PROBLEM STATEMENT: Put these records into a JSON list of strings, with one string per line and no entries for blank lines.

PROVIDED MATERIAL:
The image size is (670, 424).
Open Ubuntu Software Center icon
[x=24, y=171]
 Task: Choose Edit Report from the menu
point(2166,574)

SOLVED PROBLEM:
[
  "The image size is (670, 424).",
  "Open Ubuntu Software Center icon",
  "[x=24, y=171]",
  " Task: Choose Edit Report from the menu",
  "point(2166,574)"
]